Saved entries:
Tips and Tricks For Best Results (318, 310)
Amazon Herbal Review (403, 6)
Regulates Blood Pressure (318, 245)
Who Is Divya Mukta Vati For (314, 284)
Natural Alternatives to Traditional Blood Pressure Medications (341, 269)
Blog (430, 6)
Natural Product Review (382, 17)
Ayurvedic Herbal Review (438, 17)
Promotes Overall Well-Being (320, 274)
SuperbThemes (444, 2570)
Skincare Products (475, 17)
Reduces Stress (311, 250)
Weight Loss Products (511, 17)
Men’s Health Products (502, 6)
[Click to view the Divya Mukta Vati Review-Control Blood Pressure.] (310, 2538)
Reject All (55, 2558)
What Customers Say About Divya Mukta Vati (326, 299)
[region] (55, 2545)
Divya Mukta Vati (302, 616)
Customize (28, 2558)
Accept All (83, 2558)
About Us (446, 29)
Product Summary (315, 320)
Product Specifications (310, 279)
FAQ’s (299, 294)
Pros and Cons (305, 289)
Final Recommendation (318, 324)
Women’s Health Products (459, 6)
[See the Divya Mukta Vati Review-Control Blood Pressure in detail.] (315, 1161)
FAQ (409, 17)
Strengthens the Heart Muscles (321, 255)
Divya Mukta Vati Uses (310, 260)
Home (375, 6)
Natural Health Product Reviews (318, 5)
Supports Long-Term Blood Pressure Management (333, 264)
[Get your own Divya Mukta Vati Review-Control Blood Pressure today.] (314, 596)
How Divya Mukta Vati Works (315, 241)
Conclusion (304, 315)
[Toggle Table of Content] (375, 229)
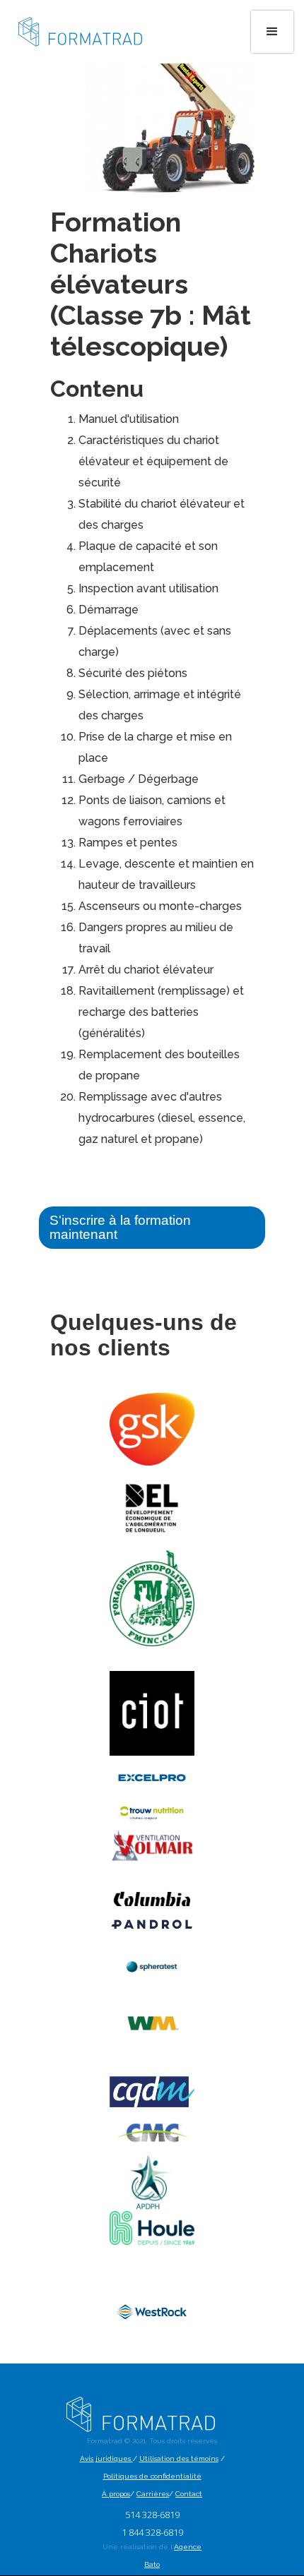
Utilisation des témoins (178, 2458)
--
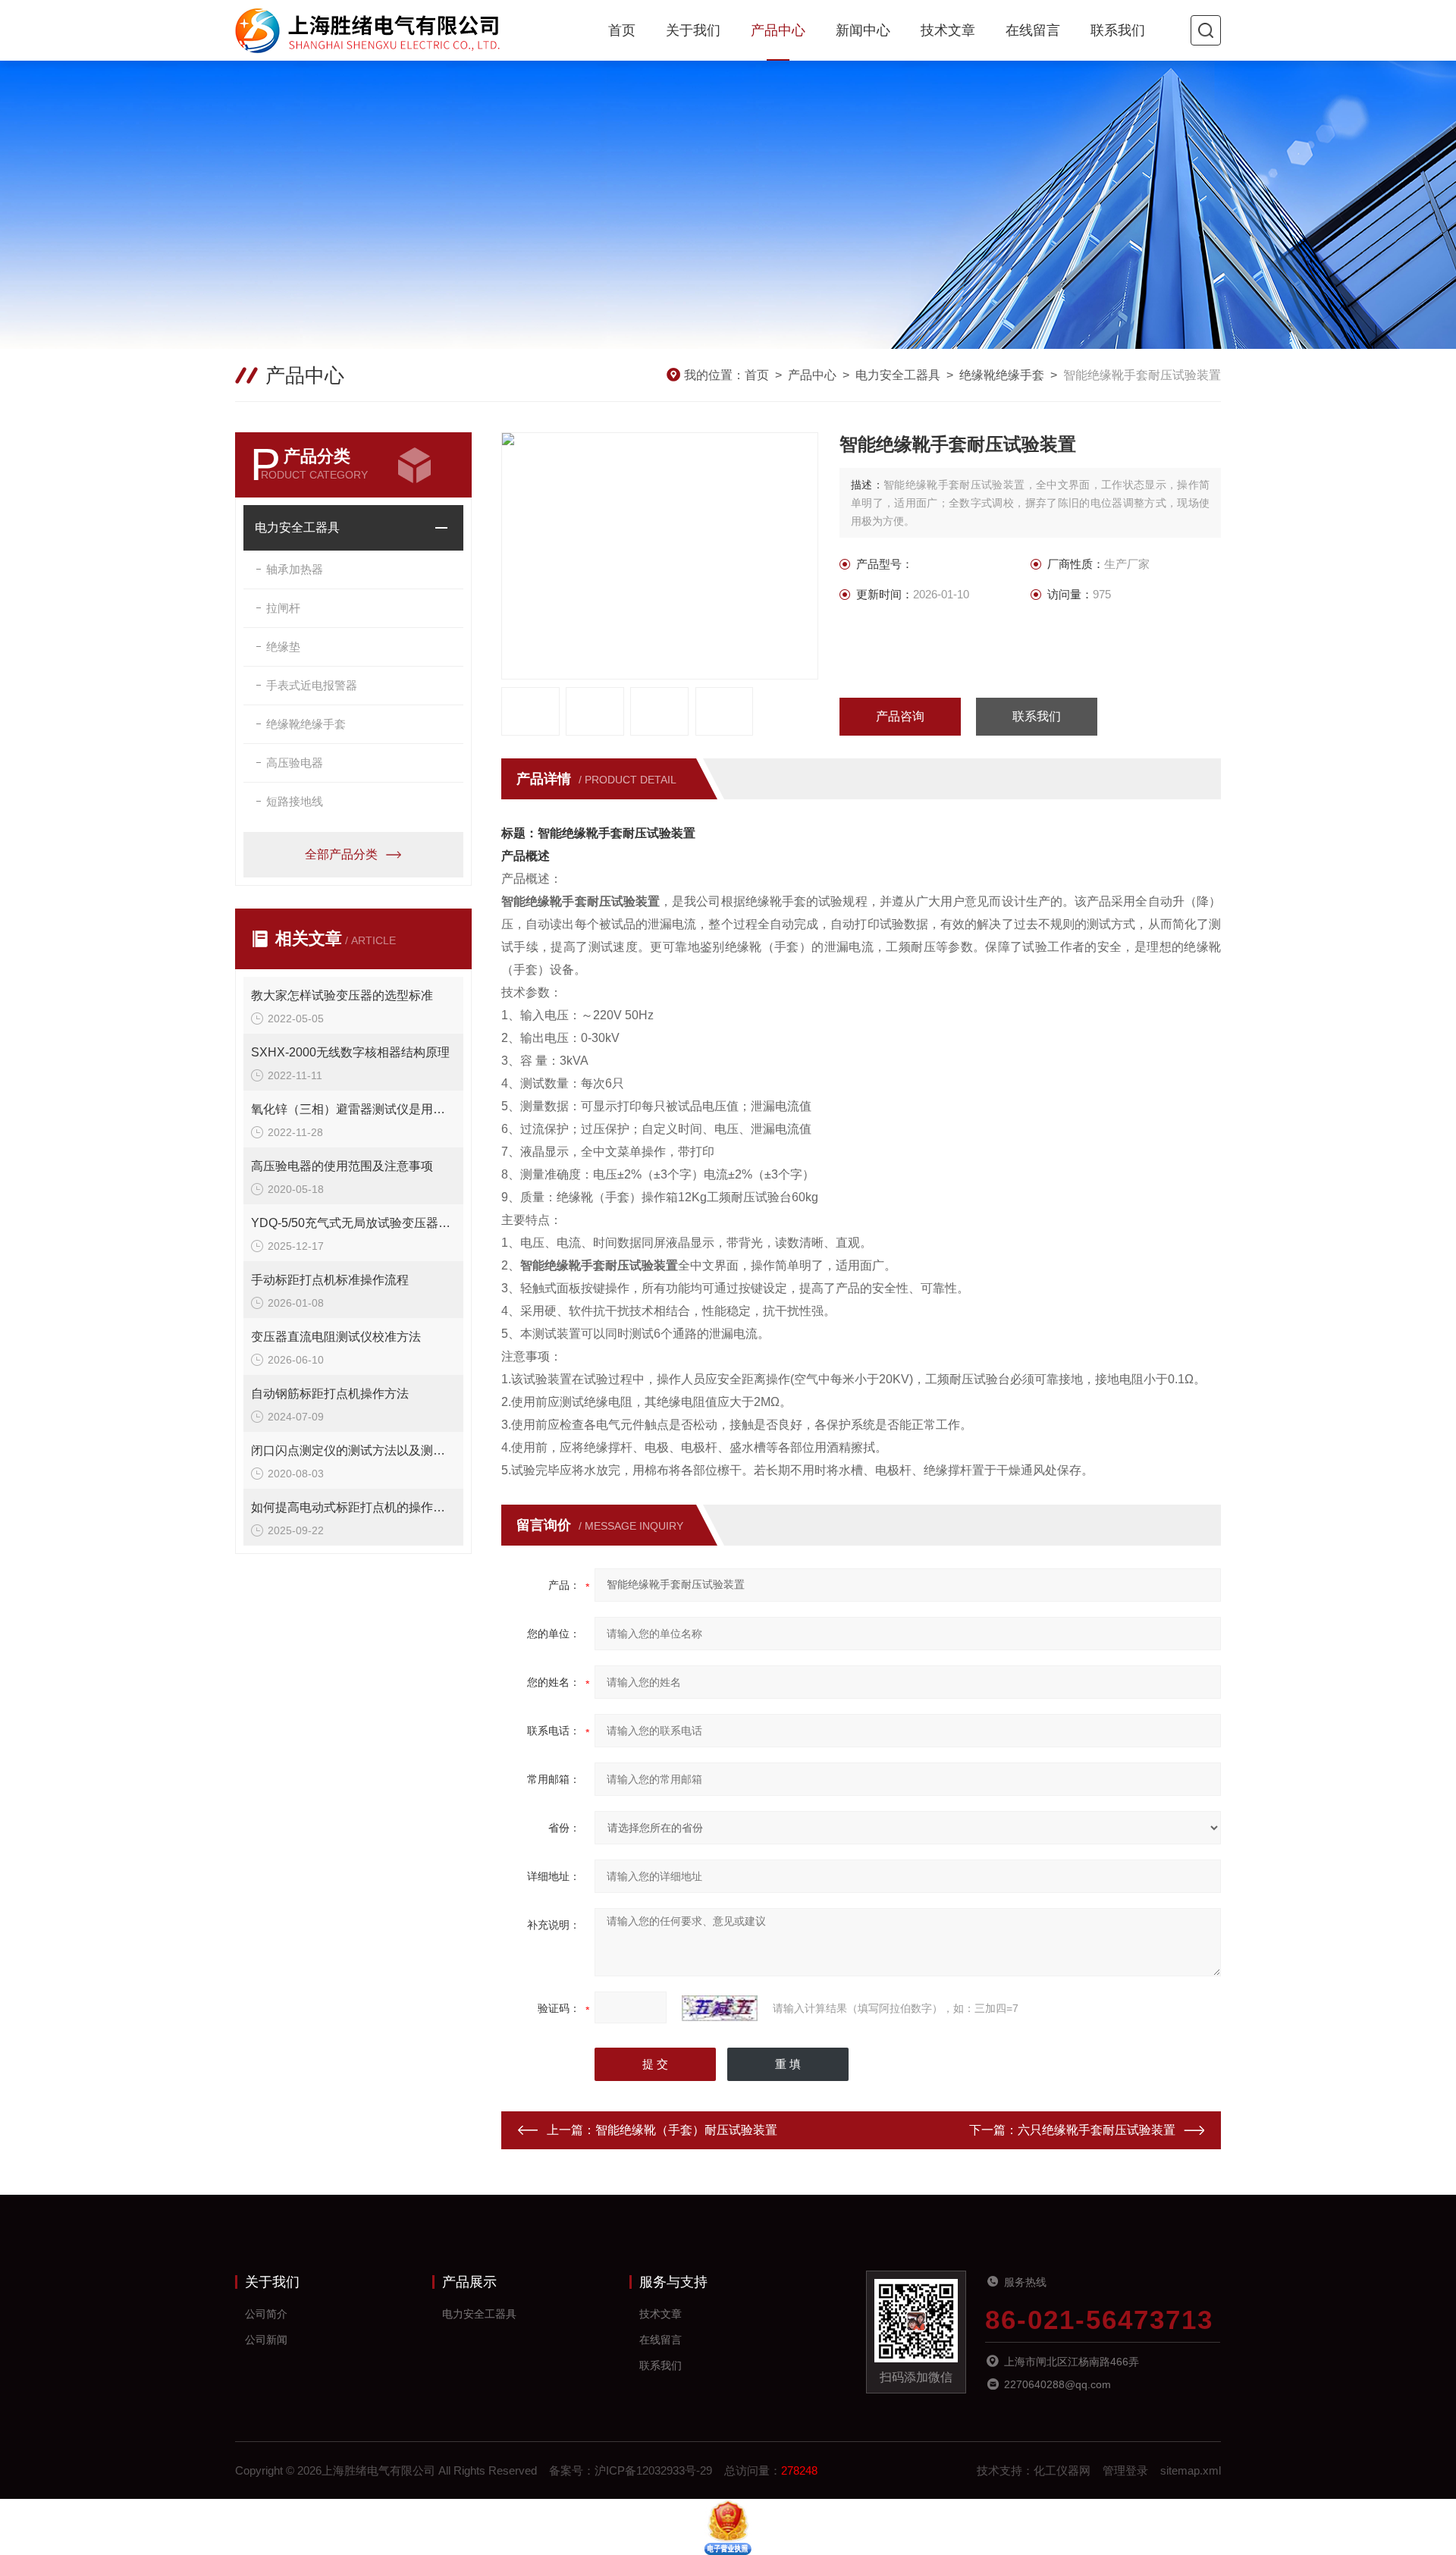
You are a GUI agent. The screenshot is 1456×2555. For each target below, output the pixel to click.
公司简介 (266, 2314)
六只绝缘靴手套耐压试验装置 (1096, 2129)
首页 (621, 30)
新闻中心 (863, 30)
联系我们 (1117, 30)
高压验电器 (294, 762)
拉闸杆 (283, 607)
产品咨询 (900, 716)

▸ **TASK DETAILS**:
Could you set down, word for word, only the lines above from the line with "Men’s Health Products (502, 6)" to the line with "About Us (446, 29)", including both?

▸ **RESPONSE AREA**:
Men’s Health Products (502, 6)
[Click to view the Divya Mukta Vati Review-Control Blood Pressure.] (310, 2538)
Reject All (55, 2558)
What Customers Say About Divya Mukta Vati (326, 299)
[region] (55, 2545)
Divya Mukta Vati (302, 616)
Customize (28, 2558)
Accept All (83, 2558)
About Us (446, 29)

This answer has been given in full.